Like the US, however, China’s record is mixed. In September at the UN Climate Action Summit, Foreign Minister Wang Yi made no reference to China playing a leadership role on climate, nor did China join the pledge to achieve net-zero emissions by 2050. As part of its Belt and Road Initiative, China is exporting dirty energy; it is building or planning more than 300 coal plants in various countries—Turkey, Vietnam, Indonesia, Bangladesh, Egypt, and the Philippines. Approvals of new coal mine construction soared in 2019.
Who’s the better bet?
Many Asian nations face risks from climate change. Rising sea levels will destroy island nations in the South Pacific. Warming seas are driving fisheries north into waters controlled by other countries, creating the potential for international conflict.
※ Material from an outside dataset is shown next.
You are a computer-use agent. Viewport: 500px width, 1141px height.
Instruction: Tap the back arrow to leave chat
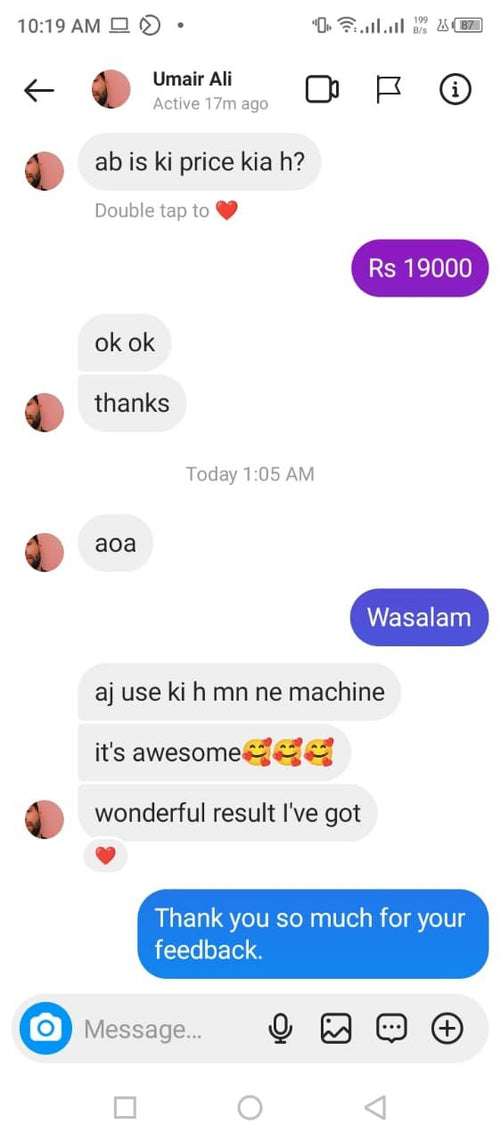[39, 90]
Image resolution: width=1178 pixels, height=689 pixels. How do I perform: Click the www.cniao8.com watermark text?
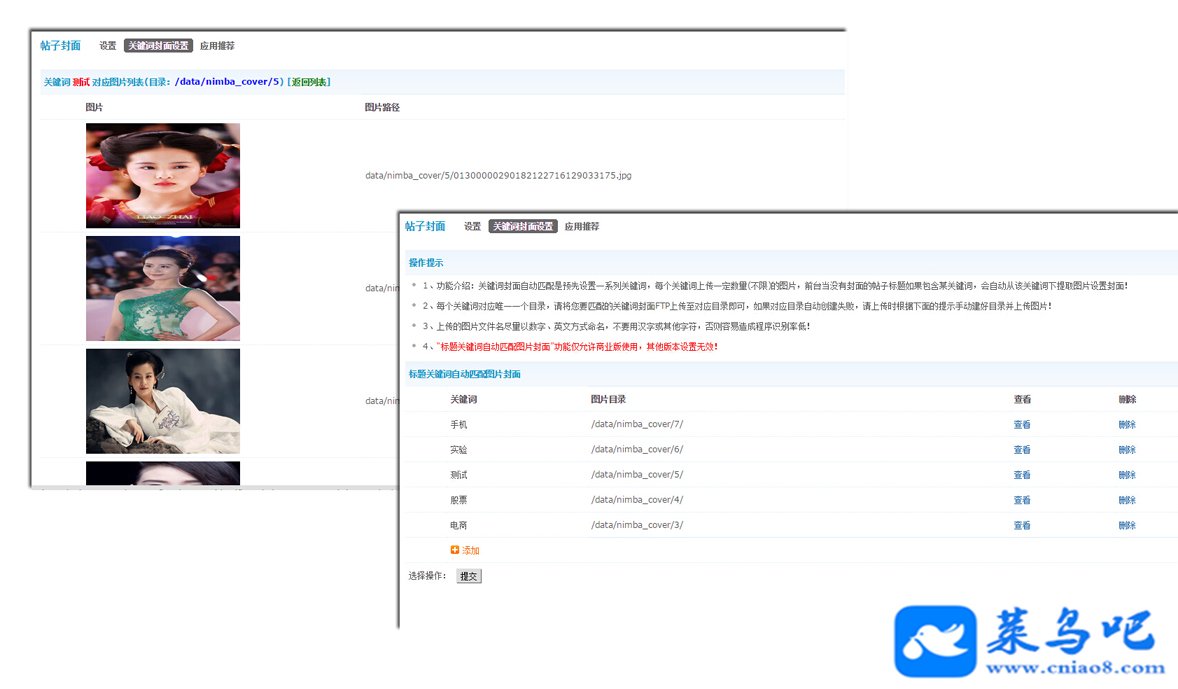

Extreme drought in India is forcing millions to migrate in search of water. Disappearing Himalayan glaciers will affect a critical water source for 250 million people living across eight different countries. Furthermore, the Himalayan glaciers feed ten of the world’s most important river systems, including the Ganges, Indus, Yellow, Mekong, and Irrawaddy rivers. These rivers directly or indirectly supply billions of people with food, energy, and livelihoods.
The US is the world’s second largest emitter of carbon annually, after China. And, US per capita emissions are more than twice China’s. American failure to reduce emissions means that there is less room in the global carbon budget for developing nations to improve the well-being of their people. From an Asian perspective, the American retreat from climate leadership may look like indifference to their climate risks and developmental challenges. Coming on the heels of American withdrawal from the Trans-Pacific Partnership trade agreement and US revision of the US-Korea free trade agreement, US climate policies may cast further doubt on America’s reliability as a partner, creating a vacuum China will attempt to fill.